Dataset entries:
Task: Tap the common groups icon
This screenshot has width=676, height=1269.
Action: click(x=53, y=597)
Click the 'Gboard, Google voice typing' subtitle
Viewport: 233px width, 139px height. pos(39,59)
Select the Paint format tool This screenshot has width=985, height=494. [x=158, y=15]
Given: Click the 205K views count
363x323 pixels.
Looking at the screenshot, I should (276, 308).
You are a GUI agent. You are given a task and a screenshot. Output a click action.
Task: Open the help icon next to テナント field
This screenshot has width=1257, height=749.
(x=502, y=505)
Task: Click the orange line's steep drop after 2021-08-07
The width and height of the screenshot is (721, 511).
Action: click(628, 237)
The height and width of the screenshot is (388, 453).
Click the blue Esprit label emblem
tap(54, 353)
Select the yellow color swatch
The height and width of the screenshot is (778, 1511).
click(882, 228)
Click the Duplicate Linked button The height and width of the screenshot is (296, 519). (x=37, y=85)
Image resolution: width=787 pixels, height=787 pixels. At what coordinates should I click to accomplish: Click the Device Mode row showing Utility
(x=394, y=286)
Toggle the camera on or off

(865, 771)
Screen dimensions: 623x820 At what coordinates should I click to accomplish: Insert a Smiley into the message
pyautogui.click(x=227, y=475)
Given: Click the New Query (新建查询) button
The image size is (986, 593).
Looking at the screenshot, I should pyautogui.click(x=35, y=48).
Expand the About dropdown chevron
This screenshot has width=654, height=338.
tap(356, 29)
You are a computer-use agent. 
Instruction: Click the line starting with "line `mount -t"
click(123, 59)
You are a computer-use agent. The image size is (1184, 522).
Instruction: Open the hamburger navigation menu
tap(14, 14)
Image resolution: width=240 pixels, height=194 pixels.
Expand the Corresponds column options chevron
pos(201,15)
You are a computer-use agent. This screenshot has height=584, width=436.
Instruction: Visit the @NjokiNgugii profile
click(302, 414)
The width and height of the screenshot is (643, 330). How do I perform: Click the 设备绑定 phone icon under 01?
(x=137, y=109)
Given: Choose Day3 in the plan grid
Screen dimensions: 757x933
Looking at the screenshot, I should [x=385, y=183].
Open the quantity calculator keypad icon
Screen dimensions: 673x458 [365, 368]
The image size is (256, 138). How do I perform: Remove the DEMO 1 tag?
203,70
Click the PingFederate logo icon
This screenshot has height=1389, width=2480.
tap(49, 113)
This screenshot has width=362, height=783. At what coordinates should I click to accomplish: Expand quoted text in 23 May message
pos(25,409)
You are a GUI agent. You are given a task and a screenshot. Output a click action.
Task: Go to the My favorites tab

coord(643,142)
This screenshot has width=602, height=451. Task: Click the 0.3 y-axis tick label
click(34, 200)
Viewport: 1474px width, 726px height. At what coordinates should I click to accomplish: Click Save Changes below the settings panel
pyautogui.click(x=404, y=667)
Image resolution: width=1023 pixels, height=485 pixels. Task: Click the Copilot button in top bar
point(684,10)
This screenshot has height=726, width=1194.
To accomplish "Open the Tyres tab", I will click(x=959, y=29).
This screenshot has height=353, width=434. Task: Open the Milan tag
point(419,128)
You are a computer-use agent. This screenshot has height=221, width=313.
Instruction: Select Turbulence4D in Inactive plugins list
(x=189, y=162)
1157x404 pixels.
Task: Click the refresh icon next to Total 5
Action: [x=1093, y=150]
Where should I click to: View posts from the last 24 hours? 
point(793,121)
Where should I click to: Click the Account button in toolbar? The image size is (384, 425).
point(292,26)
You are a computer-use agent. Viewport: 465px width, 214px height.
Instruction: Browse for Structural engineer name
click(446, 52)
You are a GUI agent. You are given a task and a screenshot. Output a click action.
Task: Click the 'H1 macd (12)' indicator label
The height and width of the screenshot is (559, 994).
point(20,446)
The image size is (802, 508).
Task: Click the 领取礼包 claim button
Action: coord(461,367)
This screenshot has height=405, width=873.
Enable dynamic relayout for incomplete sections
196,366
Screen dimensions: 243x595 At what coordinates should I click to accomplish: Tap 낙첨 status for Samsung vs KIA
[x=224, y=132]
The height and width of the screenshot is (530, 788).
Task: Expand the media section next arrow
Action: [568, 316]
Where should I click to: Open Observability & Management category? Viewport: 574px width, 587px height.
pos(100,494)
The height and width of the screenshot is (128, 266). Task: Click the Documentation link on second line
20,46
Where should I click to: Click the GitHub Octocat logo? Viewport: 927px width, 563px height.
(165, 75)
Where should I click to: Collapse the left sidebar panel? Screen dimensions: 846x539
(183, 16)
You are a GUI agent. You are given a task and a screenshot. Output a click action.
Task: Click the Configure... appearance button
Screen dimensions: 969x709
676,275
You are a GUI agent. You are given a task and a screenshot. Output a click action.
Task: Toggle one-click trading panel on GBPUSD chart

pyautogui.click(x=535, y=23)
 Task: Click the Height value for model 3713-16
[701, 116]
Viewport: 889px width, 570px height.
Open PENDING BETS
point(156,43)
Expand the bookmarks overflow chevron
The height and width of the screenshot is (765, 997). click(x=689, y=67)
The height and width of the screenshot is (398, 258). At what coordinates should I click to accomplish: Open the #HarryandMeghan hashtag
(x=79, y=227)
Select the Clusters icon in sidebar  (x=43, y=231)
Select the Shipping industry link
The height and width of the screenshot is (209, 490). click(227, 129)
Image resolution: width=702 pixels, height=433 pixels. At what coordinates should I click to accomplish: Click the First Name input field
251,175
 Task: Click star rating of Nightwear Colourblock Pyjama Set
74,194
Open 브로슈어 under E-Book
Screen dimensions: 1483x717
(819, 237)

Work item:
Output the listing above exactly, keeping each line as it was.

Task solution:
Task: Tap the common groups icon
This screenshot has width=676, height=1269.
Action: click(x=53, y=597)
Click the 'Gboard, Google voice typing' subtitle
Viewport: 233px width, 139px height. pos(39,59)
Select the Paint format tool This screenshot has width=985, height=494. [x=158, y=15]
Given: Click the 205K views count
363x323 pixels.
Looking at the screenshot, I should (276, 308).
You are a GUI agent. You are given a task and a screenshot. Output a click action.
Task: Open the help icon next to テナント field
This screenshot has width=1257, height=749.
(x=502, y=505)
Task: Click the orange line's steep drop after 2021-08-07
The width and height of the screenshot is (721, 511).
Action: click(628, 237)
The height and width of the screenshot is (388, 453).
Click the blue Esprit label emblem
tap(54, 353)
Select the yellow color swatch
The height and width of the screenshot is (778, 1511).
click(882, 228)
Click the Duplicate Linked button The height and width of the screenshot is (296, 519). (x=37, y=85)
Image resolution: width=787 pixels, height=787 pixels. At what coordinates should I click to accomplish: Click the Device Mode row showing Utility
(x=394, y=286)
Toggle the camera on or off

(865, 771)
Screen dimensions: 623x820 At what coordinates should I click to accomplish: Insert a Smiley into the message
pyautogui.click(x=227, y=475)
Given: Click the New Query (新建查询) button
The image size is (986, 593).
Looking at the screenshot, I should pyautogui.click(x=35, y=48).
Expand the About dropdown chevron
This screenshot has width=654, height=338.
tap(356, 29)
You are a computer-use agent. 
Instruction: Click the line starting with "line `mount -t"
click(123, 59)
You are a computer-use agent. The image size is (1184, 522).
Instruction: Open the hamburger navigation menu
tap(14, 14)
Image resolution: width=240 pixels, height=194 pixels.
Expand the Corresponds column options chevron
pos(201,15)
You are a computer-use agent. This screenshot has height=584, width=436.
Instruction: Visit the @NjokiNgugii profile
click(302, 414)
The width and height of the screenshot is (643, 330). How do I perform: Click the 设备绑定 phone icon under 01?
(x=137, y=109)
Given: Choose Day3 in the plan grid
Screen dimensions: 757x933
Looking at the screenshot, I should [x=385, y=183].
Open the quantity calculator keypad icon
Screen dimensions: 673x458 [365, 368]
The image size is (256, 138). How do I perform: Remove the DEMO 1 tag?
203,70
Click the PingFederate logo icon
This screenshot has height=1389, width=2480.
tap(49, 113)
This screenshot has width=362, height=783. At what coordinates should I click to accomplish: Expand quoted text in 23 May message
pos(25,409)
You are a GUI agent. You are given a task and a screenshot. Output a click action.
Task: Go to the My favorites tab

coord(643,142)
This screenshot has width=602, height=451. Task: Click the 0.3 y-axis tick label
click(34, 200)
Viewport: 1474px width, 726px height. At what coordinates should I click to accomplish: Click Save Changes below the settings panel
pyautogui.click(x=404, y=667)
Image resolution: width=1023 pixels, height=485 pixels. Task: Click the Copilot button in top bar
point(684,10)
This screenshot has height=726, width=1194.
To accomplish "Open the Tyres tab", I will click(x=959, y=29).
This screenshot has height=353, width=434. Task: Open the Milan tag
point(419,128)
You are a computer-use agent. This screenshot has height=221, width=313.
Instruction: Select Turbulence4D in Inactive plugins list
(x=189, y=162)
1157x404 pixels.
Task: Click the refresh icon next to Total 5
Action: [x=1093, y=150]
Where should I click to: View posts from the last 24 hours? 
point(793,121)
Where should I click to: Click the Account button in toolbar? The image size is (384, 425).
point(292,26)
You are a computer-use agent. Viewport: 465px width, 214px height.
Instruction: Browse for Structural engineer name
click(446, 52)
You are a GUI agent. You are given a task and a screenshot. Output a click action.
Task: Click the 'H1 macd (12)' indicator label
The height and width of the screenshot is (559, 994).
point(20,446)
The image size is (802, 508).
Task: Click the 领取礼包 claim button
Action: coord(461,367)
This screenshot has height=405, width=873.
Enable dynamic relayout for incomplete sections
196,366
Screen dimensions: 243x595 At what coordinates should I click to accomplish: Tap 낙첨 status for Samsung vs KIA
[x=224, y=132]
The height and width of the screenshot is (530, 788).
Task: Expand the media section next arrow
Action: [568, 316]
Where should I click to: Open Observability & Management category? Viewport: 574px width, 587px height.
pos(100,494)
The height and width of the screenshot is (128, 266). Task: Click the Documentation link on second line
20,46
Where should I click to: Click the GitHub Octocat logo? Viewport: 927px width, 563px height.
(165, 75)
Where should I click to: Collapse the left sidebar panel? Screen dimensions: 846x539
(183, 16)
You are a GUI agent. You are given a task and a screenshot. Output a click action.
Task: Click the Configure... appearance button
Screen dimensions: 969x709
676,275
You are a GUI agent. You are given a task and a screenshot. Output a click action.
Task: Toggle one-click trading panel on GBPUSD chart

pyautogui.click(x=535, y=23)
 Task: Click the Height value for model 3713-16
[701, 116]
Viewport: 889px width, 570px height.
Open PENDING BETS
point(156,43)
Expand the bookmarks overflow chevron
The height and width of the screenshot is (765, 997). click(x=689, y=67)
The height and width of the screenshot is (398, 258). At what coordinates should I click to accomplish: Open the #HarryandMeghan hashtag
(x=79, y=227)
Select the Clusters icon in sidebar  (x=43, y=231)
Select the Shipping industry link
The height and width of the screenshot is (209, 490). click(227, 129)
Image resolution: width=702 pixels, height=433 pixels. At what coordinates should I click to accomplish: Click the First Name input field
251,175
 Task: Click star rating of Nightwear Colourblock Pyjama Set
74,194
Open 브로슈어 under E-Book
Screen dimensions: 1483x717
(819, 237)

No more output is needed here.